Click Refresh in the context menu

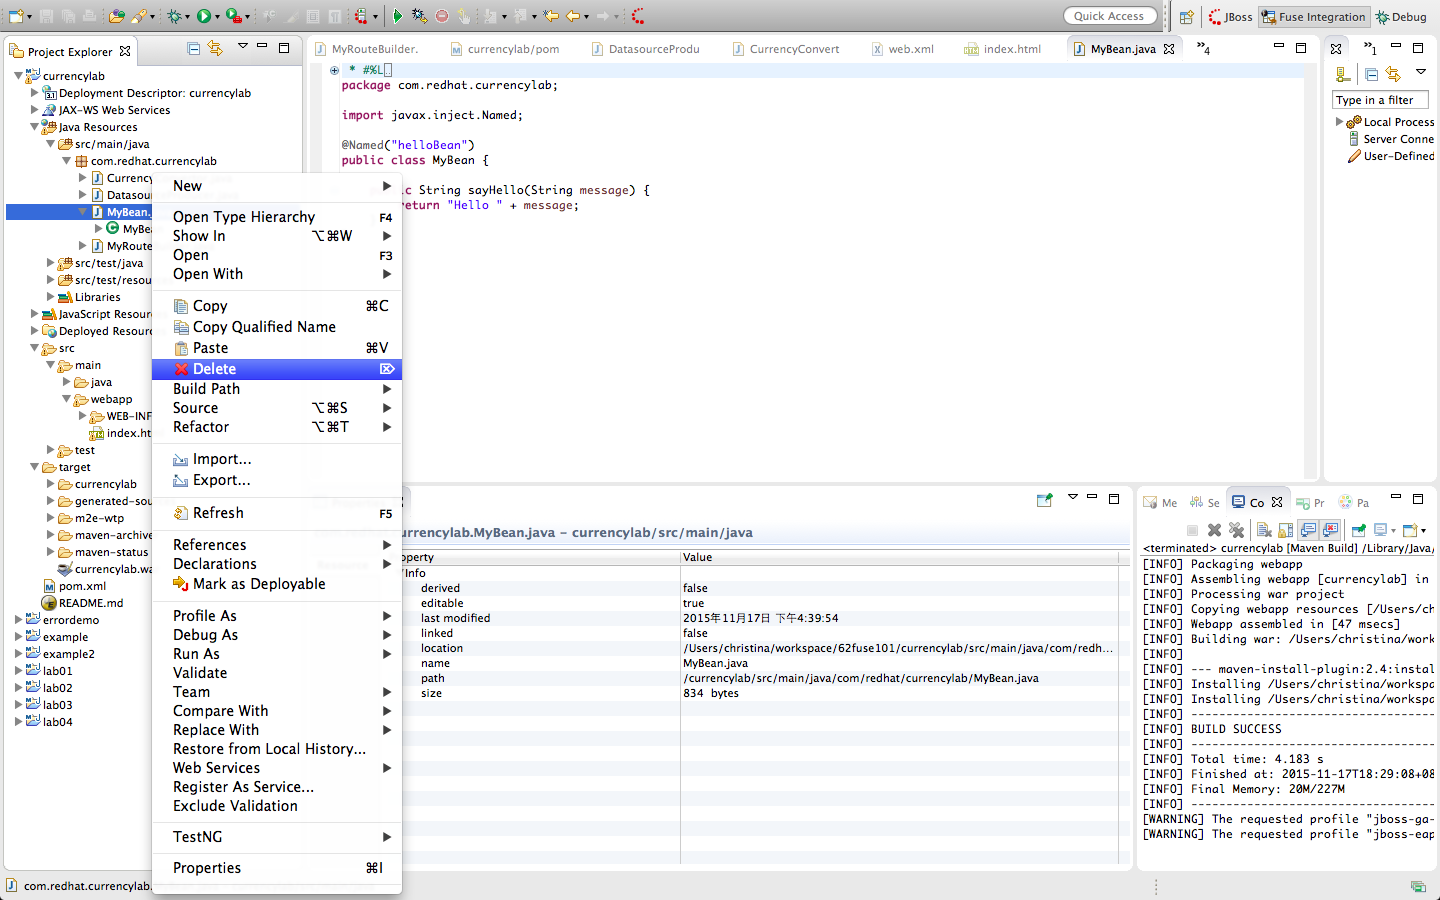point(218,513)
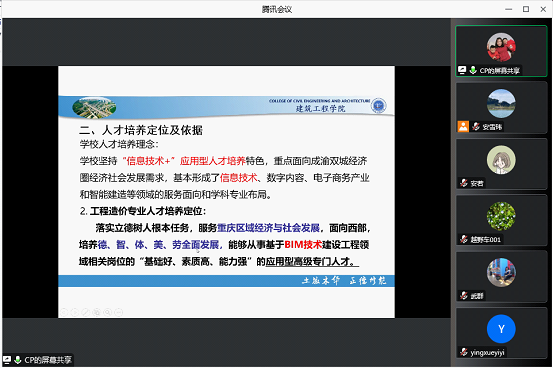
-------
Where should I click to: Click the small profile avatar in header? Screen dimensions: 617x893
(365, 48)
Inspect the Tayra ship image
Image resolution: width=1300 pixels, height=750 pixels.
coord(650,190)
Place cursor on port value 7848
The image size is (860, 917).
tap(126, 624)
-------
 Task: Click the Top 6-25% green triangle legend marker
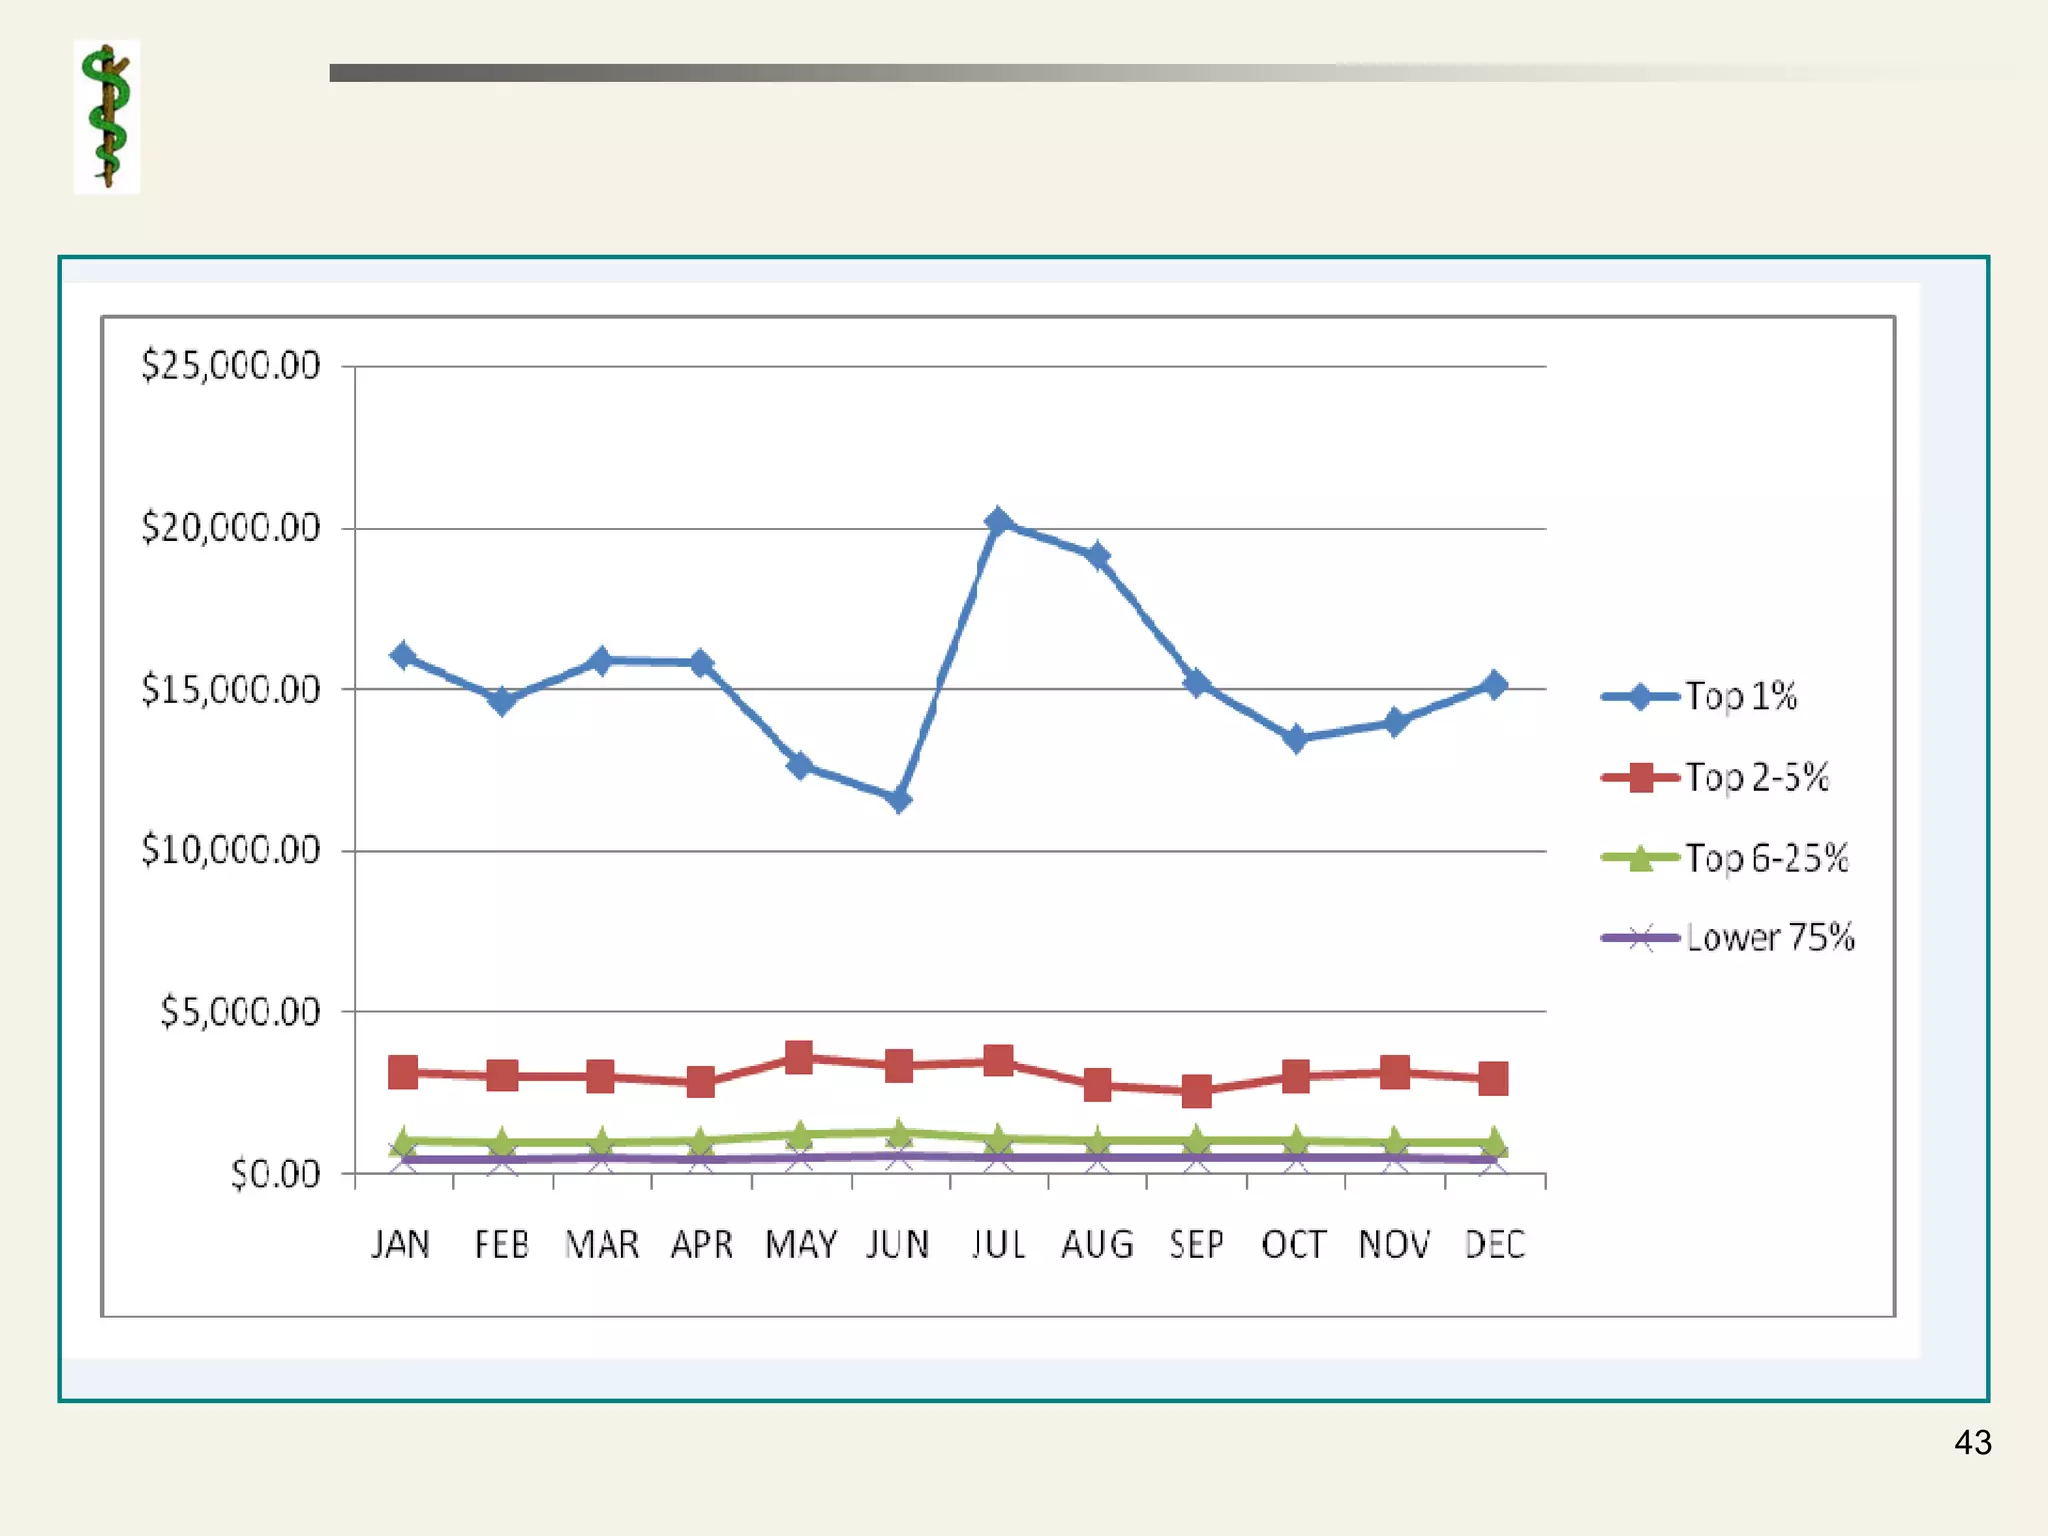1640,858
-------
Transcribe the lines between the one holding "Place cursor on port value 7848" and the one holding "tap(126, 624)", inclusive.

Place cursor on port value 7848
The image size is (860, 917).
tap(126, 624)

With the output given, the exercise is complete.